Wednesday, April 28, 2010

An ex-terrorist says Osama bin Laden got much more than he bargained for after 9/11.


Washington's WTOP-FM reports that a Libyan former terrorist and onetime associate of Osama bin Laden is telling his story of the planning for the Sept. 11 attacks. According to him, it was a miscalculation of enormous proportions:
"I'm 100 percent sure they had no clue about what was going to happen," says Noman Benotman, who was head of the Libyan Islamic Fighting Group in the summer of 2000.
"What happened after the 11th of September was beyond their imagination, " says Benotman, who adds that al-Qaida thought the U.S. was a "paper tiger." . . .
[Bin Laden deputy Ayman al] Zawahiri laughed when [Benotman] warned those at the 2000 meeting that the U.S. response would be swift, hard and long, Benotman says.
Benotman attributes al-Qaida's overconfident attitude to the United States' response to al-Qaida attacks on its in embassies in Nairobi, Kenya and Dar es Salaam, Tanzania in 1998.
Zawahiri, according to Benotman, expected only a missile attack.

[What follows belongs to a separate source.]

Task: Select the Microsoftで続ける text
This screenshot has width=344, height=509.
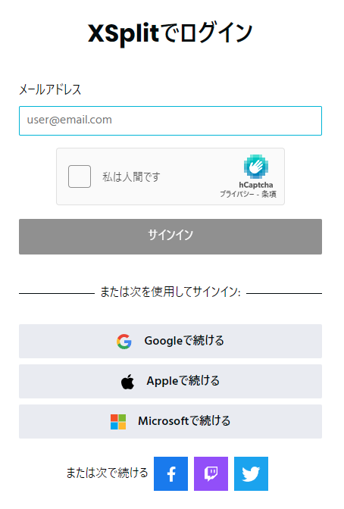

"When they attacked the embassies in East Africa, they estimated the U.S. launched 75 cruise missiles and eight people got killed. So they said this time, maybe they will launch 200 and they laughed about this."
Benotman's assessment is backed up by a former Central Intelligence Agency officer, who was active in the fight against al-Qaida.
The officer, who spoke on the condition of anonymity, says "several captured terrorists have said publicly that al-Qaida never expected the towers to fall. Their goal was to frighten people and impact the U.S. economy, so they really didn't plan for the massive response the U.S. launched."
WTOP quotes a non-anonymous ex-CIA man, Michael Scheuer, who doubts Benotman's sincerity and thinks he's saying these things because Libya's dictator, Muammar Gadhafi, "is holding a hammer over his head"--though it's not clear why it's in Gadhafi's interests for Benotman to say the things he's saying.
Scheuer adds: "I would like to believe that bin Laden was shocked and dismayed by what we did after 9/11, but I come hard up against an awful lot of evidence that that's exactly what he wanted."
We could be wrong, but this view of bin Laden's limitless cunning has always struck us as naive. We would also point out that bin Laden is as impressed with Scheuer as vice versa. In 2007, as NPR.org notes, the al Qaeda chief was quoted as saying the following: "If you want to understand what's going on and if you would like to get to know some of the reasons for your losing the war against us, then read the book of Michael Scheuer." It could just be that Scheuer is praising bin Laden as repayment for this blurb--or in the hope of getting another one.